4. Historically, the main threat to the Coxen’s Fig-Parrot has been clearing of subtropical rainforest for agriculture, particularly the parrots’ winter foraging habitat in the coastal lowlands, and degradation of rainforests by logging. Other threats include the decrease in connectivity between populations, with the species’ population and its habitat considered severely fragmented (Garnett & Crowley 2000). Many weed species are invading rainforest remnants, especially in the lowlands, which degrades the parrots’ habitat by suppressing its food trees and hindering access to food (e.g. aggressive vines; NSW NPWS 2002). The Coxen’s Fig-Parrot is likely to be highly sought by egg collectors and aviculturists (NSW NPWS 2002), but there is no documented evidence of attempted poaching. Psittacine Circoviral Disease is also a potential threat. ‘Clearing of native vegetation’, ‘Invasion and establishment of exotic vines and scramblers’, and ‘Infection by Psittacine Circoviral (beak and feather) Disease affecting endangered psittacine species and populations’, are listed as Key Threatening Processes under the NSW Threatened Species Conservation Act 1995.


5. Coxen’s Fig-Parrot is listed as Endangered in Queensland, federally listed as Endangered (Environment Protection and Biodiversity Conservation Act), and is considered nationally Critically Endangered by Garnett and Crowley (2000).


6. Coxen’s Fig-Parrot Cyclopsitta diophthalma coxeni Gould, 1867 is eligible to be listed as a Critically Endangered species as, in the opinion of the Scientific Committee, it is facing an extremely high risk of extinction in New South Wales in the immediate future as determined in accordance with the following criteria as prescribed by the Threatened Species Conservation Regulation 2002:

Clause 16

The estimated total number of mature individuals of the species is:

(a) very low,


(d) a projected or continuing decline is observed, estimated or inferred in:

(i) an index of abundance appropriate to the taxon

(ii) geographic distribution, habitat quality or diversity, or genetic diversity

Clause 17

The total number of mature individuals of the species is observed, estimated or inferred to be:

(a) extremely low


Dr Richard Major


Scientific Committee

Proposed Gazettal date: 31/07/09

Exibition period: 31/07/09 - 25/09/09



Charley D (2000) Predator avoidance behaviour in the Double-eyed Fig-Parrot. Australian Bird Watcher 18, 203.

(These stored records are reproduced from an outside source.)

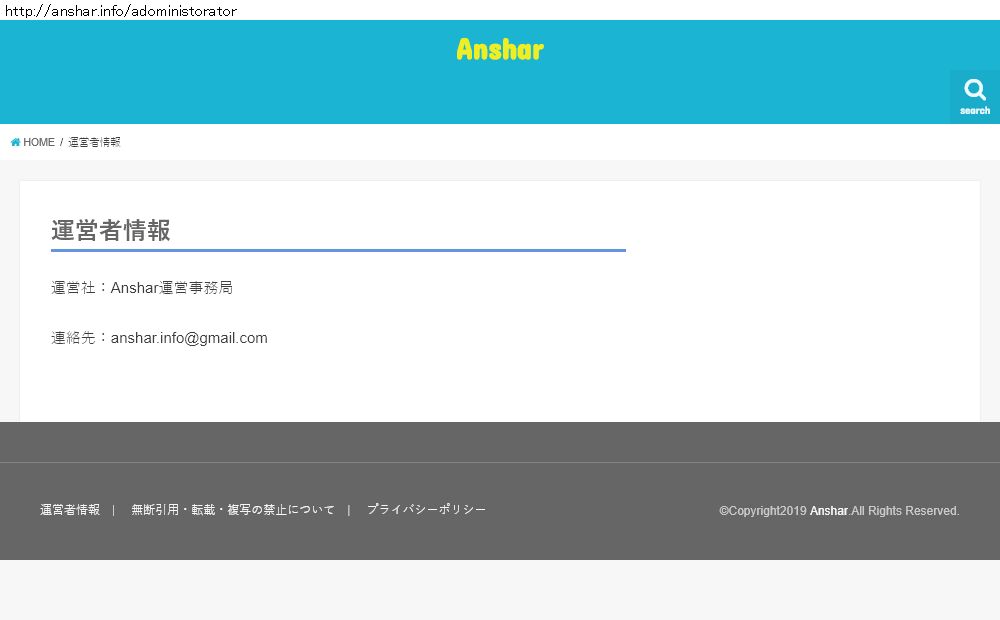Click the Anshar運営事務局 operator name text
Screen dimensions: 1000x620
[171, 288]
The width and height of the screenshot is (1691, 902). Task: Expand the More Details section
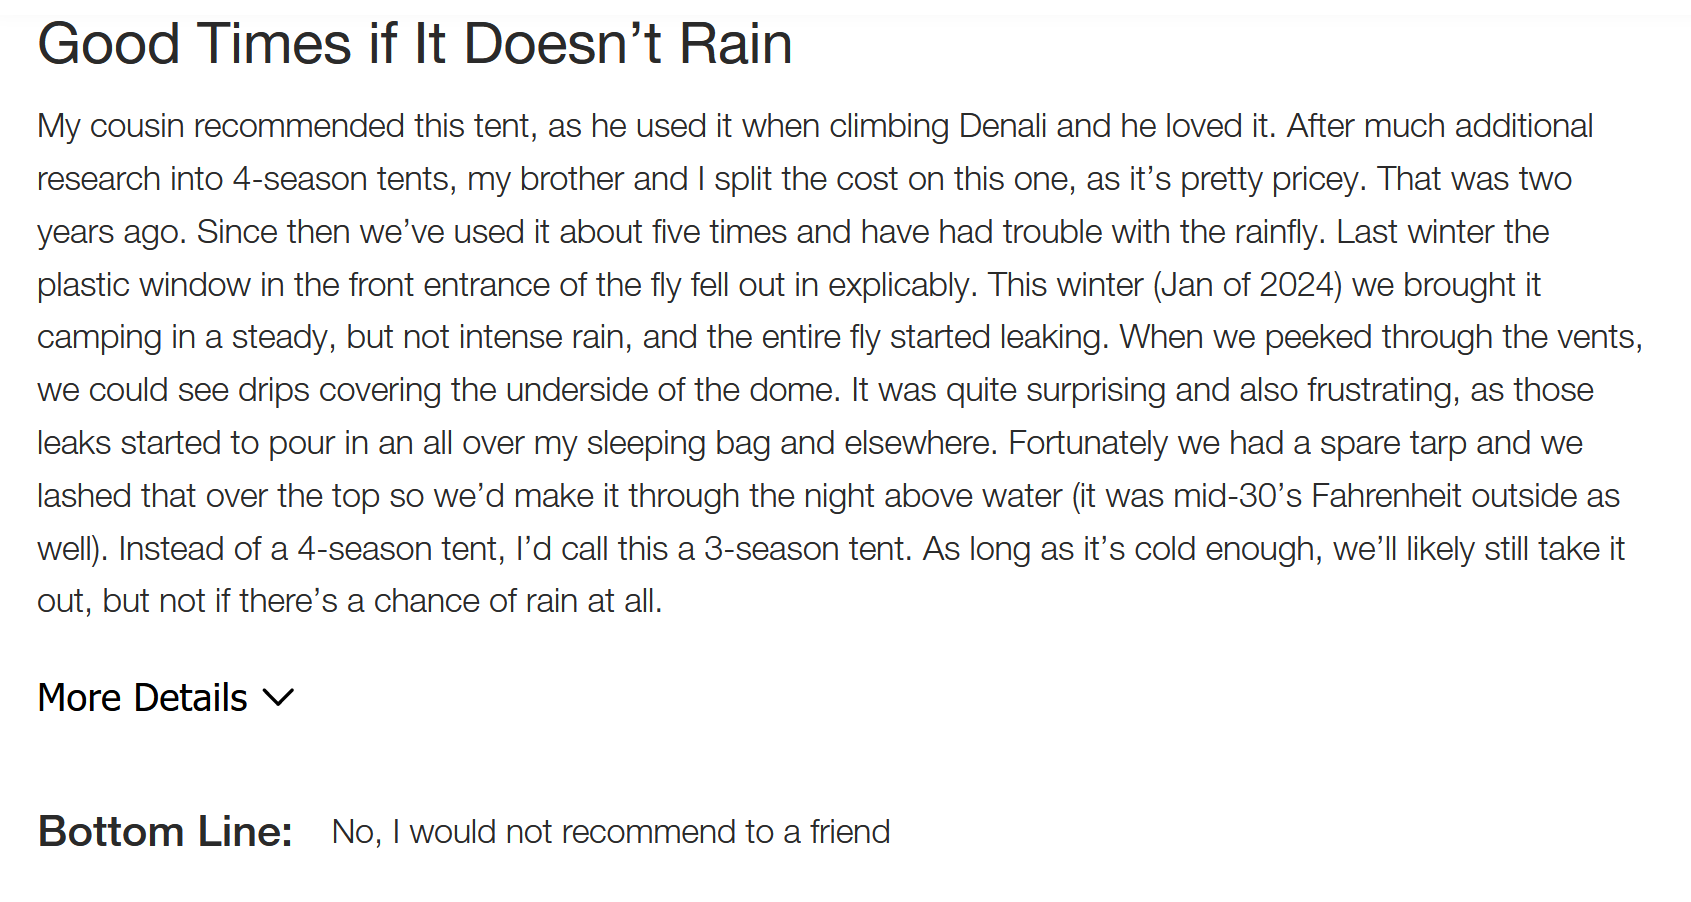tap(143, 698)
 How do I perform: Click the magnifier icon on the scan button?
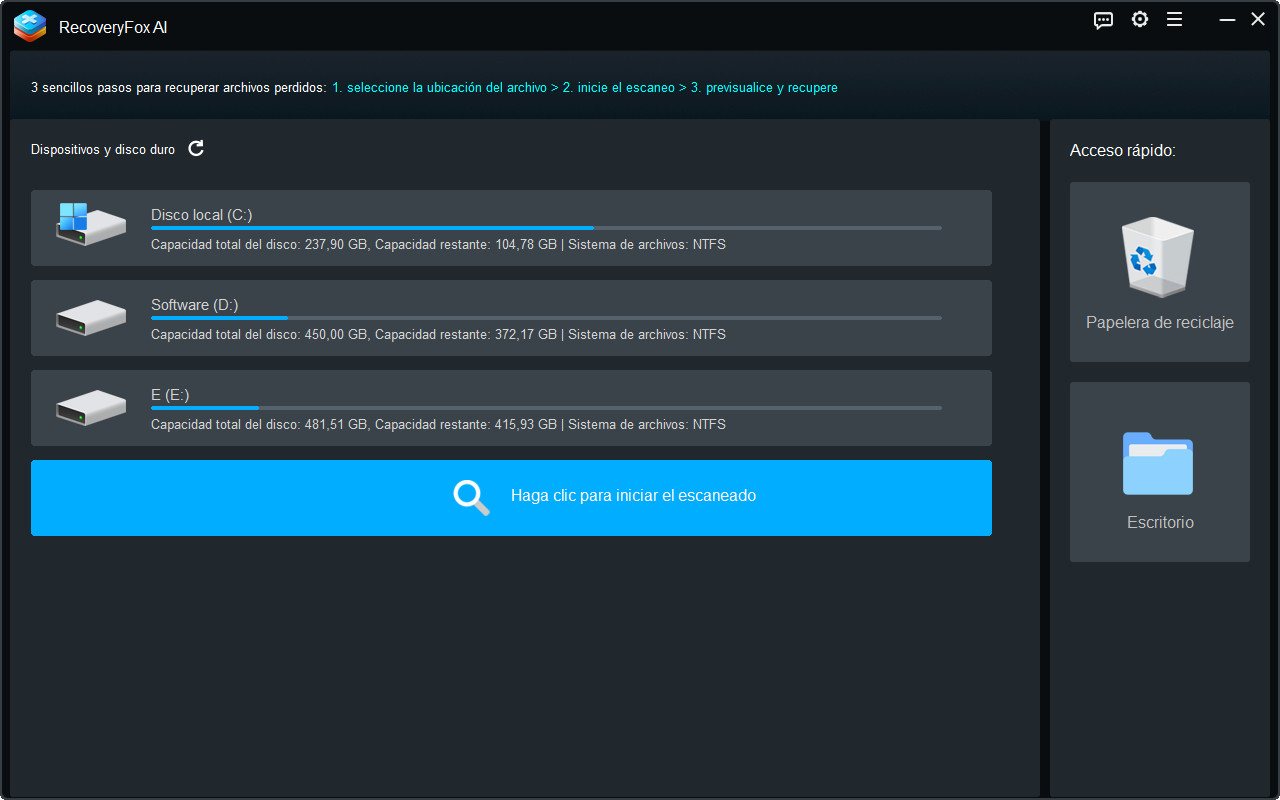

Garnett S, Crowley G (Eds) (2000) ‘The action plan for Australian birds 2000.’ (Environment Australia: Canberra)


Higgins PJ (Ed.) (1999) ‘Handbook of Australian, New Zealand and Antarctic birds (Vol. 4).’ (Oxford University Press: Melbourne)


NSW Field Ornithologists Club (1990-2007) NSW annual bird reports and rare bird reports, published annually in Australian Birds.


NSW NPWS (2002) ‘Approved recovery plan for the Coxen’s Fig-Parrot Cyclopsitta diophthalma coxeni (Gould).’ (NSW NPWS: Hurstville)


Schodde R (2007) Fig-Parrot facts—and fictions? Wingspan 17(2), 14-17.